In terms of gender status and reproductive roles, is biology destiny?
Compare and contrast evolutionist theories of female subordination relative to males with the anthropologists’ arguments against ignoring cultural variations in female gender status cross-culturally. Present your position on the gender-destiny question and support it with evidence from the readings and videos.

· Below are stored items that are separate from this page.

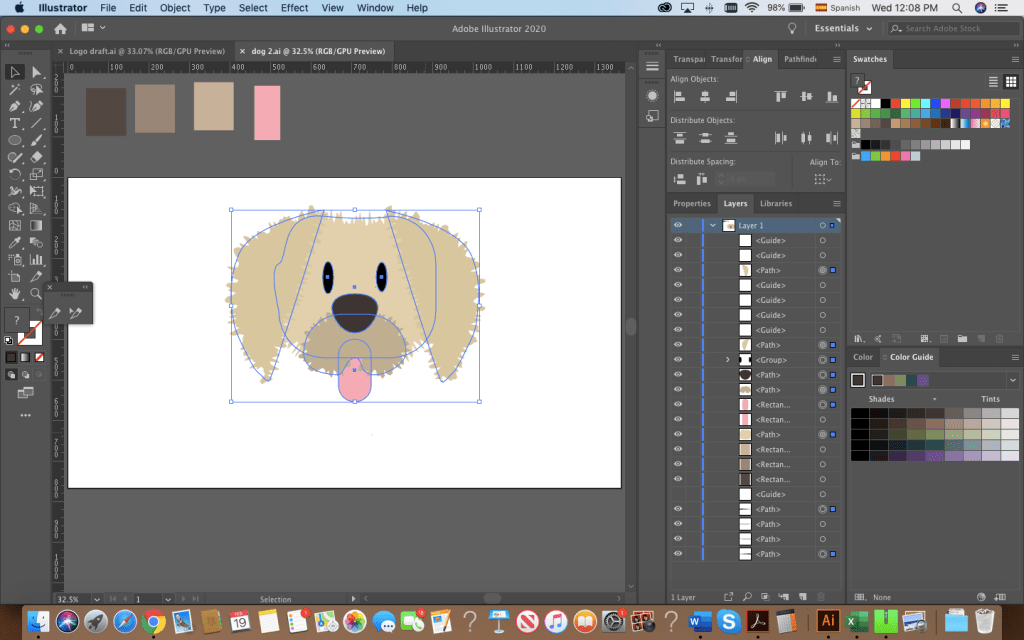Pick the pure red swatch in Swatches
This screenshot has width=1024, height=640.
point(893,103)
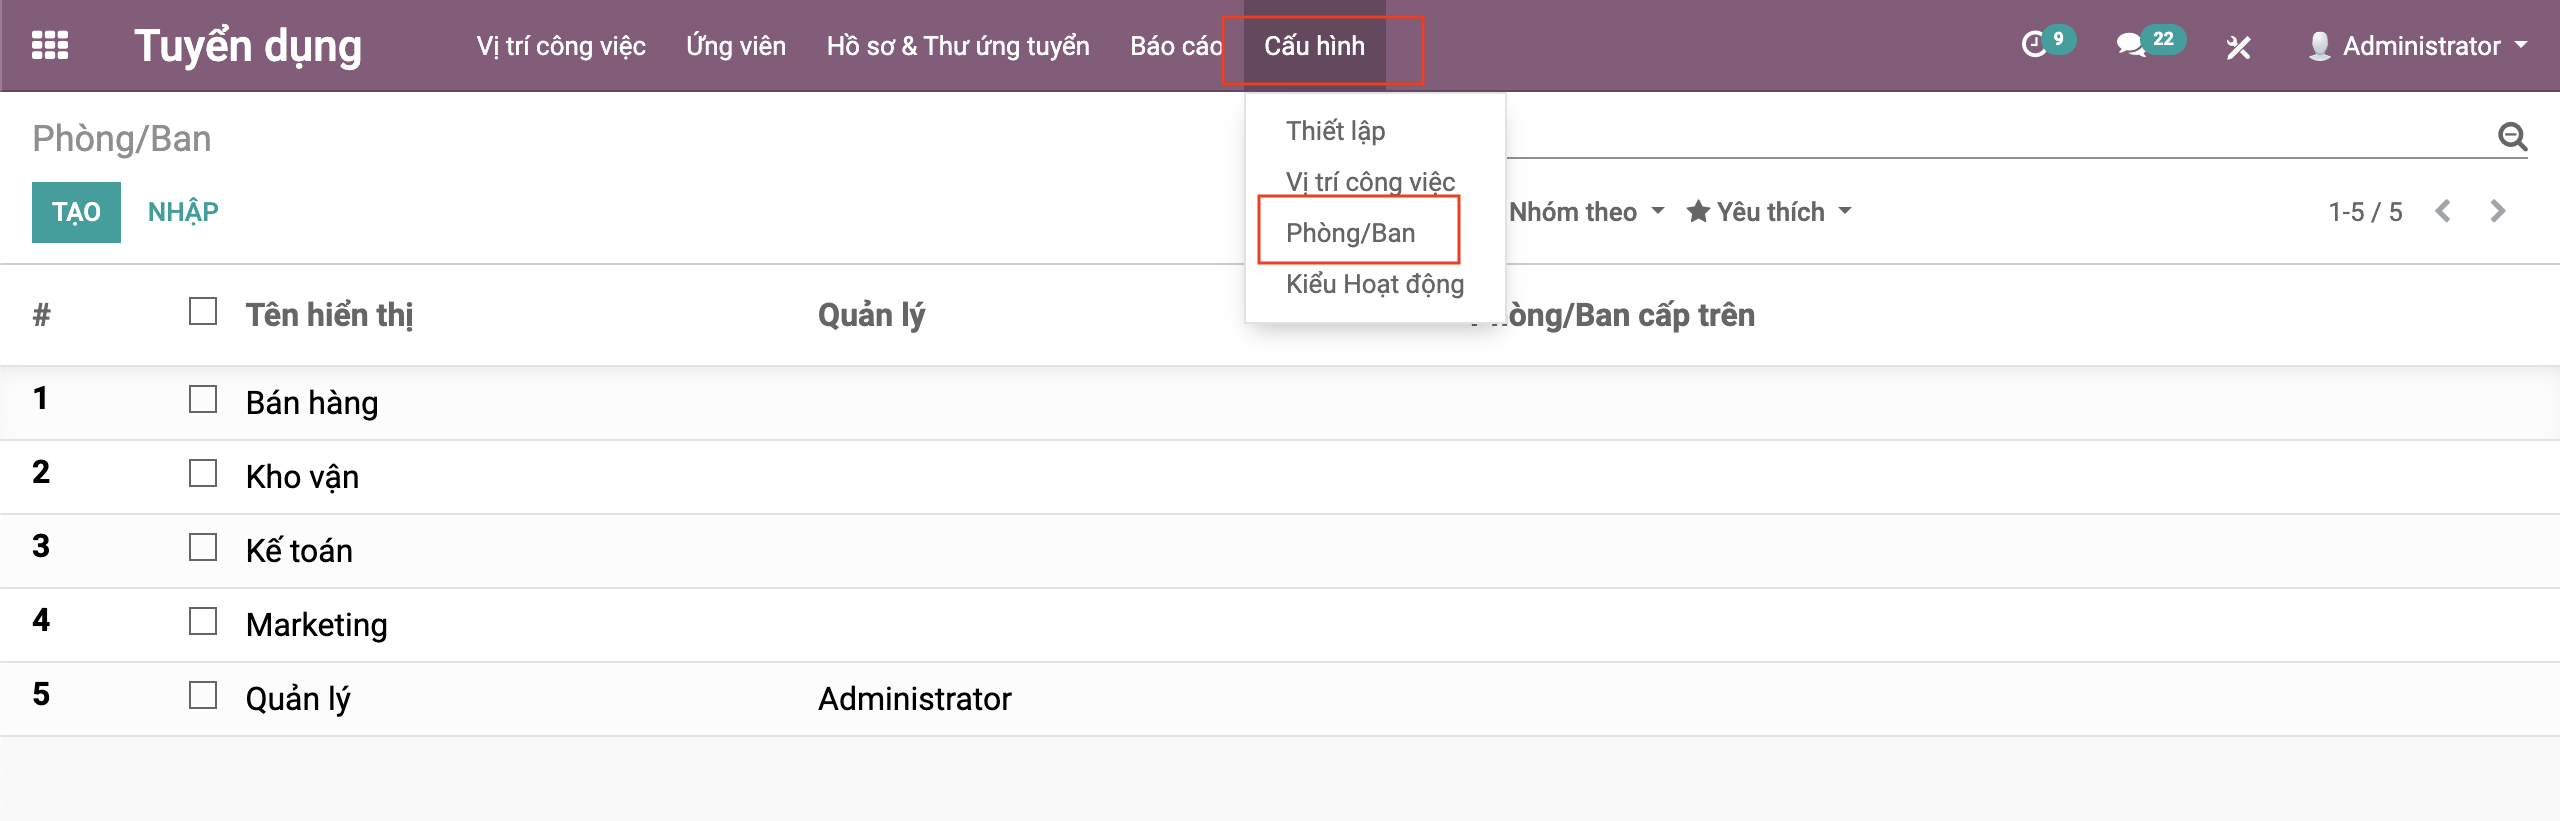Image resolution: width=2560 pixels, height=821 pixels.
Task: Check the Marketing row checkbox
Action: (x=203, y=622)
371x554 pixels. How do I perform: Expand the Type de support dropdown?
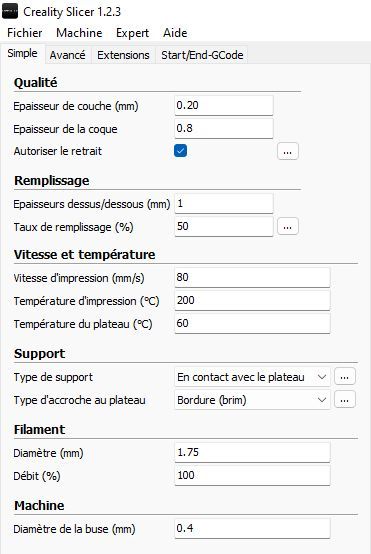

For each discussion forum, the following are expected:
The initial posting of 150-250 words
Refer specifically to the assigned readings and/or video in your posts.
Instructor’s Commentary
You will be introduced to the kinship code used by anthropologists to denote relationships. The code is a shorthand way for writing about kinship relationships and will be used throughout the assigned readings. Please become familiar and comfortable with it. Further, all of the “specialized” terms and concepts used in the overview, above, are defined in the assigned readings. They are also defined either in the Appendix or the glossary found at the end of the text, Kinship and Gender: An Introduction, by Linda Stone. It is important to read and understand these definitions and concepts as they are the foundation for understanding the social and cultural organizing roles of kinship.

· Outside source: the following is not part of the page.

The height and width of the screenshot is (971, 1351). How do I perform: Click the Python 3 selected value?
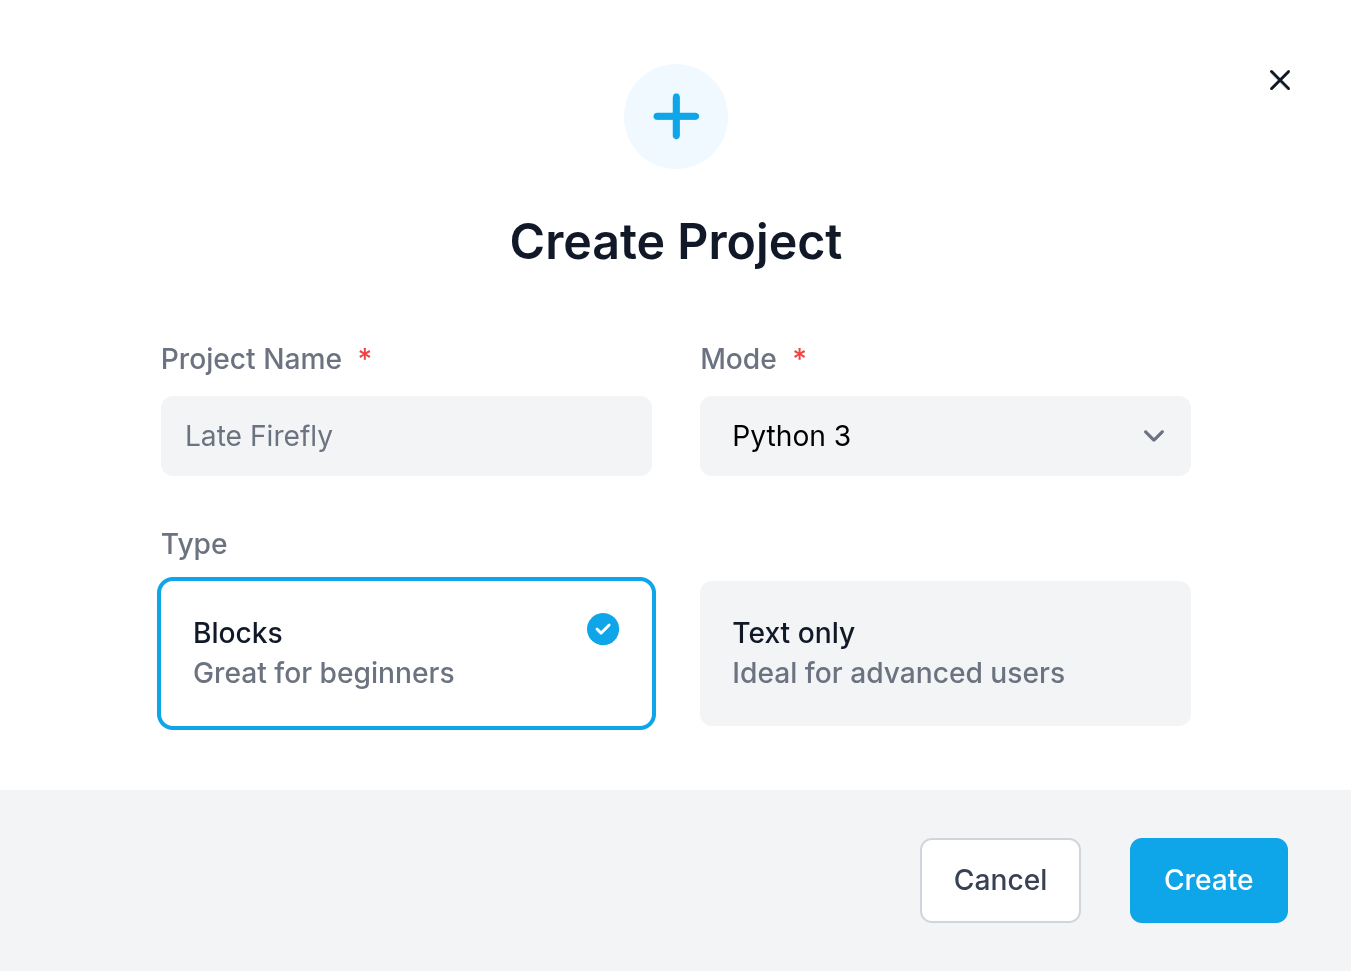791,436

Above: Three-week-old bonobo baby Luebo is caressed by his mother Lisala, in 2006. In their habitat in central Africa, bonobos are threatened with extinction. (AP Photo/Martin Meissner)
In this module, you will also explore theories of kinship evolution, such as sociobiology, and evolutionary psychology, evolutionary survival strategies and mate selection. Primate studies, demonstrating kinship recognition, as well as primitive descent and alliance patterns are also presented, including an interesting case study in Chapter 2. Male and female primate reproduction strategies, aggression and dominance are discussed and compared. The evolutionary transition to human kinship is presented and compared with the patterns of more primitive kinship observed among nonhuman primates. Extrapolation of nonhuman primate kinship behavior to human primates is very informative and suggestive, but limited as human kinship is much more complicated. Primate data suggest, however, that while human kinship’s roots lie in our shared primate evolutionary history and are not purely a cultural construction, humans created adaptive forms of kinship extending the relationship beyond biological connections.
In terms of gender status and reproductive roles, is biology destiny?